- RECORDS FOR THIS EXERCISE:
::::

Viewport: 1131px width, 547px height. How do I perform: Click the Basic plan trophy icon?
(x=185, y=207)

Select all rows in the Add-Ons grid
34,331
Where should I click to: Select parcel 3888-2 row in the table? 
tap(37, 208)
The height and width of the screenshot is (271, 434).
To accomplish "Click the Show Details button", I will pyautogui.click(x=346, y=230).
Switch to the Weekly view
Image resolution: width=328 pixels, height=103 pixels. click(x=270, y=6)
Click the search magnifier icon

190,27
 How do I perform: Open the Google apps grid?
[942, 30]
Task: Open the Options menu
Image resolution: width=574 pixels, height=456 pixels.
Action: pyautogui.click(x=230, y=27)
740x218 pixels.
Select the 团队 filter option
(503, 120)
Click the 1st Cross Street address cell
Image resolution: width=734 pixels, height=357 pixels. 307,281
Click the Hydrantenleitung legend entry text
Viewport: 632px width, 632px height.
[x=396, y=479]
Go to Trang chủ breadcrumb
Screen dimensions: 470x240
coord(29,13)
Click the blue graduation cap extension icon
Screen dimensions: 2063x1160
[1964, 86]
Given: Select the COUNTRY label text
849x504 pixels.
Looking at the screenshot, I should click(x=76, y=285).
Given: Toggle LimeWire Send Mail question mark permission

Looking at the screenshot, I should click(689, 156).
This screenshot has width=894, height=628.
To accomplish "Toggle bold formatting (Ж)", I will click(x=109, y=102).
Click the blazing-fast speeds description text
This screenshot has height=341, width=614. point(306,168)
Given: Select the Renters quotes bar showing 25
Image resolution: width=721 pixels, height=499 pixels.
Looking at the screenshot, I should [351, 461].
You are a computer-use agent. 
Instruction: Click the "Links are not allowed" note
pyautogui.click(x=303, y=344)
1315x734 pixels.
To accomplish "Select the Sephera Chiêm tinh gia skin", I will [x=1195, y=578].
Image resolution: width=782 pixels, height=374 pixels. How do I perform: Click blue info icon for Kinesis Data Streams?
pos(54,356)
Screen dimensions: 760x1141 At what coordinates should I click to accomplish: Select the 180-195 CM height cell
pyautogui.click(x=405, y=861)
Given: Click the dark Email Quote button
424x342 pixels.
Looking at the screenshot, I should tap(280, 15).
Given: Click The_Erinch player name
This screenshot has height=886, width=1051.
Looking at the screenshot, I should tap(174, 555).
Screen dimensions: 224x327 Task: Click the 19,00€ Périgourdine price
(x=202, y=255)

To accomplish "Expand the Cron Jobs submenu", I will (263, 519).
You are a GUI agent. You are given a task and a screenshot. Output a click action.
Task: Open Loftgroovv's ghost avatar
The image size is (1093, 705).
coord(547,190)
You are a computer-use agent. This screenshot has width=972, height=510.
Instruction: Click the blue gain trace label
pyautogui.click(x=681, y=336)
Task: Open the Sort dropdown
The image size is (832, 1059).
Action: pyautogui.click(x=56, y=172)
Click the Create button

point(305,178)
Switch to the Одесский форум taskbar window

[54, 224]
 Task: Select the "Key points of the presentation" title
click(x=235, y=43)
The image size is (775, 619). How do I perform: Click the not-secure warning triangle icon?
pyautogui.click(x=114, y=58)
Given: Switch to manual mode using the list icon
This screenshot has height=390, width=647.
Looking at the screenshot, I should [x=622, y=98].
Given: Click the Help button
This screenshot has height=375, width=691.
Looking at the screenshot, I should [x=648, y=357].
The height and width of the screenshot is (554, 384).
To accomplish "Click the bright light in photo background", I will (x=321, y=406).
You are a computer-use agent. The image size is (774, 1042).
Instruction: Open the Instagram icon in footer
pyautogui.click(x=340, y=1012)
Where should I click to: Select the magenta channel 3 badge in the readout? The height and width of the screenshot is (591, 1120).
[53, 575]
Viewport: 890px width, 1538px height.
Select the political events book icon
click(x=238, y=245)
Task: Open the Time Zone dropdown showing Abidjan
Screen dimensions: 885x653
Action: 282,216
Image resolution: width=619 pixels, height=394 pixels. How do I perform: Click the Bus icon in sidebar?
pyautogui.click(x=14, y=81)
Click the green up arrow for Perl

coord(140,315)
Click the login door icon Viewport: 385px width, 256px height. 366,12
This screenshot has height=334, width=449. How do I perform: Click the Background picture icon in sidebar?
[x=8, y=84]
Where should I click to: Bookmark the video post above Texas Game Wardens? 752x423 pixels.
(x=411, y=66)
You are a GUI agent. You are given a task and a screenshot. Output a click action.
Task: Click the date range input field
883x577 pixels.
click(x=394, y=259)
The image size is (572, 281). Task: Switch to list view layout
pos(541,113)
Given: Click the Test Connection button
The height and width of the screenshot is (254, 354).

::::

- DIRECTION: Rewrite these lines with "magnifier" replaced by "magnifying glass" and everything else left unchanged.

- SOLVED PROBLEM:
Viewport: 1131px width, 547px height. How do I perform: Click the Basic plan trophy icon?
(x=185, y=207)

Select all rows in the Add-Ons grid
34,331
Where should I click to: Select parcel 3888-2 row in the table? 
tap(37, 208)
The height and width of the screenshot is (271, 434).
To accomplish "Click the Show Details button", I will pyautogui.click(x=346, y=230).
Switch to the Weekly view
Image resolution: width=328 pixels, height=103 pixels. click(x=270, y=6)
Click the search magnifying glass icon

190,27
 How do I perform: Open the Google apps grid?
[942, 30]
Task: Open the Options menu
Image resolution: width=574 pixels, height=456 pixels.
Action: pyautogui.click(x=230, y=27)
740x218 pixels.
Select the 团队 filter option
(503, 120)
Click the 1st Cross Street address cell
Image resolution: width=734 pixels, height=357 pixels. 307,281
Click the Hydrantenleitung legend entry text
Viewport: 632px width, 632px height.
[x=396, y=479]
Go to Trang chủ breadcrumb
Screen dimensions: 470x240
coord(29,13)
Click the blue graduation cap extension icon
Screen dimensions: 2063x1160
[1964, 86]
Given: Select the COUNTRY label text
849x504 pixels.
Looking at the screenshot, I should click(x=76, y=285).
Given: Toggle LimeWire Send Mail question mark permission

Looking at the screenshot, I should click(689, 156).
This screenshot has width=894, height=628.
To accomplish "Toggle bold formatting (Ж)", I will click(x=109, y=102).
Click the blazing-fast speeds description text
This screenshot has height=341, width=614. point(306,168)
Given: Select the Renters quotes bar showing 25
Image resolution: width=721 pixels, height=499 pixels.
Looking at the screenshot, I should [351, 461].
You are a computer-use agent. 
Instruction: Click the "Links are not allowed" note
pyautogui.click(x=303, y=344)
1315x734 pixels.
To accomplish "Select the Sephera Chiêm tinh gia skin", I will [x=1195, y=578].
Image resolution: width=782 pixels, height=374 pixels. How do I perform: Click blue info icon for Kinesis Data Streams?
pos(54,356)
Screen dimensions: 760x1141 At what coordinates should I click to accomplish: Select the 180-195 CM height cell
pyautogui.click(x=405, y=861)
Given: Click the dark Email Quote button
424x342 pixels.
Looking at the screenshot, I should tap(280, 15).
Given: Click The_Erinch player name
This screenshot has height=886, width=1051.
Looking at the screenshot, I should tap(174, 555).
Screen dimensions: 224x327 Task: Click the 19,00€ Périgourdine price
(x=202, y=255)

To accomplish "Expand the Cron Jobs submenu", I will (263, 519).
You are a GUI agent. You are given a task and a screenshot. Output a click action.
Task: Open Loftgroovv's ghost avatar
The image size is (1093, 705).
coord(547,190)
You are a computer-use agent. This screenshot has width=972, height=510.
Instruction: Click the blue gain trace label
pyautogui.click(x=681, y=336)
Task: Open the Sort dropdown
The image size is (832, 1059).
Action: pyautogui.click(x=56, y=172)
Click the Create button

point(305,178)
Switch to the Одесский форум taskbar window

[54, 224]
 Task: Select the "Key points of the presentation" title
click(x=235, y=43)
The image size is (775, 619). How do I perform: Click the not-secure warning triangle icon?
pyautogui.click(x=114, y=58)
Given: Switch to manual mode using the list icon
This screenshot has height=390, width=647.
Looking at the screenshot, I should [x=622, y=98].
Given: Click the Help button
This screenshot has height=375, width=691.
Looking at the screenshot, I should [x=648, y=357].
The height and width of the screenshot is (554, 384).
To accomplish "Click the bright light in photo background", I will (x=321, y=406).
You are a computer-use agent. The image size is (774, 1042).
Instruction: Open the Instagram icon in footer
pyautogui.click(x=340, y=1012)
Where should I click to: Select the magenta channel 3 badge in the readout? The height and width of the screenshot is (591, 1120).
[53, 575]
Viewport: 890px width, 1538px height.
Select the political events book icon
click(x=238, y=245)
Task: Open the Time Zone dropdown showing Abidjan
Screen dimensions: 885x653
Action: 282,216
Image resolution: width=619 pixels, height=394 pixels. How do I perform: Click the Bus icon in sidebar?
pyautogui.click(x=14, y=81)
Click the green up arrow for Perl

coord(140,315)
Click the login door icon Viewport: 385px width, 256px height. 366,12
This screenshot has height=334, width=449. How do I perform: Click the Background picture icon in sidebar?
[x=8, y=84]
Where should I click to: Bookmark the video post above Texas Game Wardens? 752x423 pixels.
(x=411, y=66)
You are a GUI agent. You are given a task and a screenshot. Output a click action.
Task: Click the date range input field
883x577 pixels.
click(x=394, y=259)
The image size is (572, 281). Task: Switch to list view layout
pos(541,113)
Given: Click the Test Connection button
The height and width of the screenshot is (254, 354).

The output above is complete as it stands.